HASTALIK NASIL İLERLER?
Hastalığın belirtileri çok yavaş başlar. Gelişmesi de çok ağırdır. İlk belirtilerin görülmesinden 2-5 yıl kadar sonra diğer belirtiler de görülmeye başlar. Hastalığın gelişimi ağır olmakla beraber, kişisel farklılıklar nedeniyle ne kadar süre içinde nasıl bir gelişim göstereceğini önceden belirlemek mümkün olamamaktadır.
TEDAVİ
Hastalığı tümüyle ortadan kaldıran bir tedavi henüz yok. Altta yatan etken, beyin hücrelerinin salgıladığı dopaminin eksikliği olduğu için, dopamini tamamlayıcı tedavi hastalarda belirtilerin kaybolmasını sağlamaktadır. Bu ilaçlardan başlıcası Levodopa'dır. Uzun yıllardan beri hastalarda belirtilerin mucizevi olarak kaybolmasını sağlayan bu ilaç tercih edilmektedir. Daha sonra ortaya çıkan birçok ilaç daha, hastanın durumuna göre tedavi seçenekleri sunmaktadır.
Ayrıca beyindeki bazı alanların tahrip edilmesi ya da beyindeki bazı merkezlerin elektriksel yoldan uyarılmasını sağlayan cihazların yerleştirilmesi gibi bazı cerrahi yöntemlerle, dopamin salgısını sağlayacak bazı hücrelerin nakledilmesi gibi uygulamalar da yapılmaktadır.
KİLİTLENMELER GÖRÜLEBİLİR
Levodopa ve benzeri ilaçlar, başlangıçta çok önemli düzelmeler sağlamakla beraber 2-5 yıl kadar sonra ‘‘balayı’’ dönemi sona erer. İlaç artık eskisi kadar uzun süre etki etmeyebilir. Buna bağlı olarak hastanın durumunda dalgalanmalar görülebilir. Hastalarda kilitlenme olarak adlandırılan durumlar da görülebilmektedir. Yürürken, hareket ederken birden, kontağı kapatılmış otomobil gibi, donar kalır. Hasta aynen bir heykel gibi kalır. Bununla beraber istemsiz hareketlerin ortaya çıkması da olabilmektedir. Vücutta dans eder gibi bazı hareketler olabilmektedir.
Tıp, böyle durumlar için de çareler aramaktadır. Kullanılan bazı ilaçlar böyle anlarda hastaların yardımına koşabilmektedir.
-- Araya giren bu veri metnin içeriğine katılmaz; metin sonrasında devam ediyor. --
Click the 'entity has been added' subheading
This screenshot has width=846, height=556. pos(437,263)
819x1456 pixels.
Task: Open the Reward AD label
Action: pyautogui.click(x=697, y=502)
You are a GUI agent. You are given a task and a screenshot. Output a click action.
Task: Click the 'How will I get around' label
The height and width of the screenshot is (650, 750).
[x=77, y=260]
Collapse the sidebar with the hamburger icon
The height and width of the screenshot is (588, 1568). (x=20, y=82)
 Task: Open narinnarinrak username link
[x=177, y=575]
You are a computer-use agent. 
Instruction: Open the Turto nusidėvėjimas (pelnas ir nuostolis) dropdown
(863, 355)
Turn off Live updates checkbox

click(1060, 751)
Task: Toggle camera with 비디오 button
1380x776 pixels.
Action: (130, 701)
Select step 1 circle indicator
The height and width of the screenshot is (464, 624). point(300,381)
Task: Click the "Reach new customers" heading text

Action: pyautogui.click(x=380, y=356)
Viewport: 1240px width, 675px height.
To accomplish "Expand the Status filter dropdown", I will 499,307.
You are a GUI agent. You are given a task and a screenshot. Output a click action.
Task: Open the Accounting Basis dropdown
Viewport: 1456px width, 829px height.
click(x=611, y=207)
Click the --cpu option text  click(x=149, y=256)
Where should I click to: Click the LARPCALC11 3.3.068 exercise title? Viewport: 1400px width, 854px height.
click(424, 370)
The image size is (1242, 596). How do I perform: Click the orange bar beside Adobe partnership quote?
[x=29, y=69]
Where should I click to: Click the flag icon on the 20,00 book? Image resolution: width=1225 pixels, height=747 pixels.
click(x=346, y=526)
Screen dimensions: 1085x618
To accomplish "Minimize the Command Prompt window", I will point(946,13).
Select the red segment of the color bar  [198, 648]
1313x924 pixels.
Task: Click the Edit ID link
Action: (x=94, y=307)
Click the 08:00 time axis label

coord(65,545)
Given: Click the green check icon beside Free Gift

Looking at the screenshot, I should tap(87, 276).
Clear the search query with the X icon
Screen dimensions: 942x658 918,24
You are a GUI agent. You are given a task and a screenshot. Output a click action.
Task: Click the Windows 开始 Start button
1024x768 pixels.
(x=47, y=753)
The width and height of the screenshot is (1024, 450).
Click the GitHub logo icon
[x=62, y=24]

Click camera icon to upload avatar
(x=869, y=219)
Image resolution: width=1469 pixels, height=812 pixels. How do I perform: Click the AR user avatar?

Örneğin yapılan bir apomorfin iğnesi hastanın, sanki öyle bir şey hiç yaşanmamış gibi, normal hareketlerine dönmesini sağlamaktadır.
BİLİNÇLİ VE KONTROLLÜ YAŞAM
Görüldüğü gibi Parkinson hastalığı ilerleyici bir hastalıktır. Hastanın ve yakın çevresinin hastalığı iyi tanıması, yaşam biçimini buna göre düzenlemesi ve bu konuda uzman bir doktorla sürekli bağlantı içinde içinde kalması önemlidir. Bu sayede normale çok yakın bir yaşam sürdürmek mümkün olabilmektedir.